What is required to be a buyer in the ordinary course of business?
A buyer in the ordinary course of business must meet the following characteristics:
Good Faith – The purchaser of the collateral must buy it in good faith and without the intent to defraud or deceive;
Not Aware of Violation of Rights – The buyer cannot know that the sale of the collateral violates the security interest of a third party. She can know about the security interest but cannot be aware that the sale of the collateral is not authorized; and
Ordinary Course of Business – The buyer must purchase the goods under normal purchasing conditions from a seller of goods of that kind. Basically, the collateral purchased must be inventory that is regularly sold by the seller. 1-201(9)

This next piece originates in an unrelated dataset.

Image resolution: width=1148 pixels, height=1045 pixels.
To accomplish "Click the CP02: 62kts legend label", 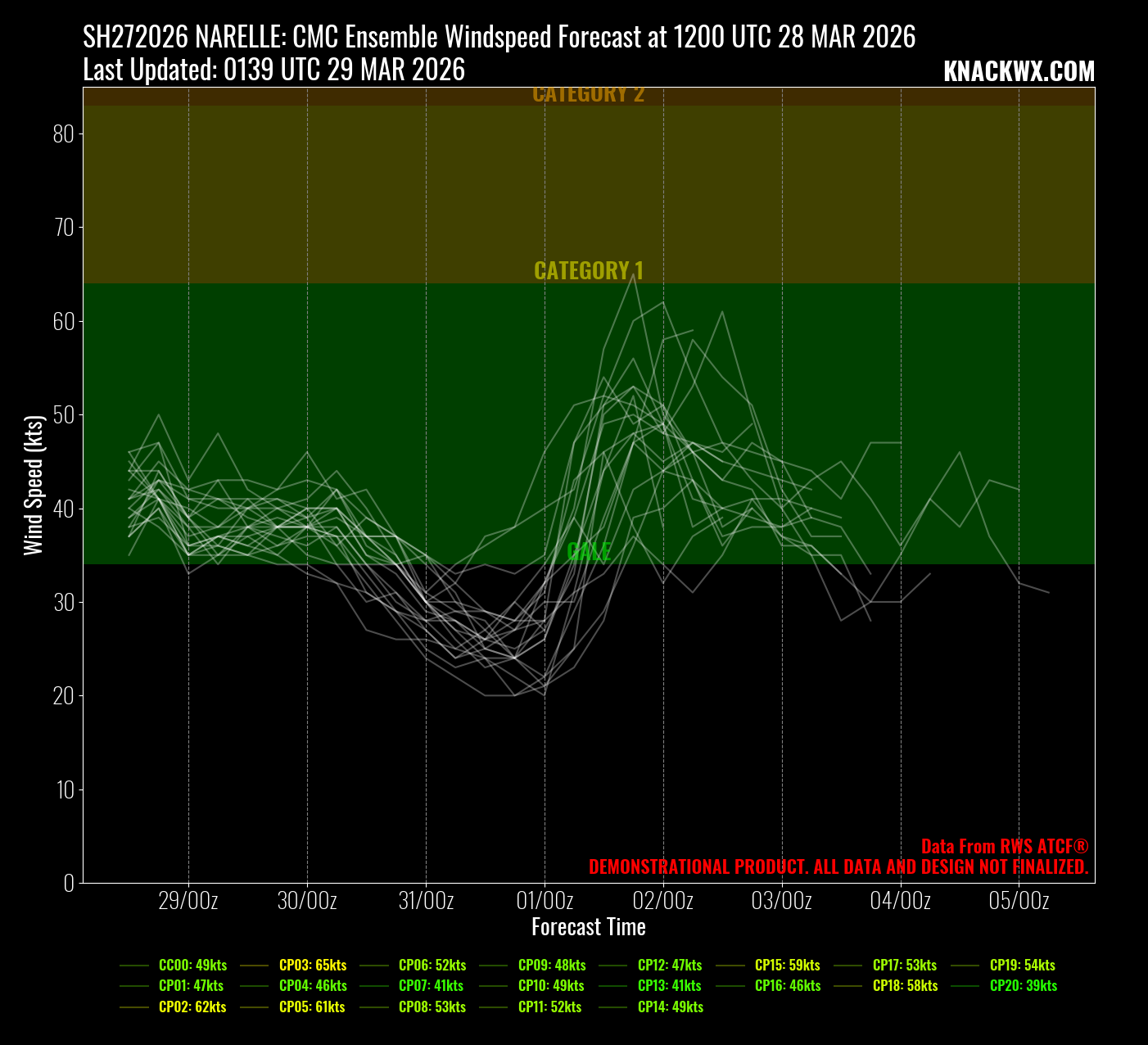I will pos(192,1007).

Example: Buying a used piece of operational equipment from a business that does not regularly sell that type of equipment would not qualify.
The buyer-in-ordinary course exception only applies to security interests that were validly entered into by the seller of the goods of this kind. It does not protect anyone who later purchases the collateral from the BOCB. This harsh result is addressed via UCC 9-320(b) and the Shelter Principle.
Note: UCC 1-201(9) intentionally excludes pawnbrokers from buyers in the ordinary course. It also excludes bulk transfers of goods or the transfer of goods as a security interest or in satisfaction of an existing debt.
Discussion: What do you think about the buyer in the ordinary course exception? What objective is served by this rule? Is the rule too broad or overly narrow in its protections of purchasers? Why?
Practice Question: Rosa purchases and finances her inventory from Sam. Sam takes a security in Rosas inventory. Tom purchases a good from Rosa. Does Tom take the goods subject to Sams security interest? What facts do we need to know to answer this question?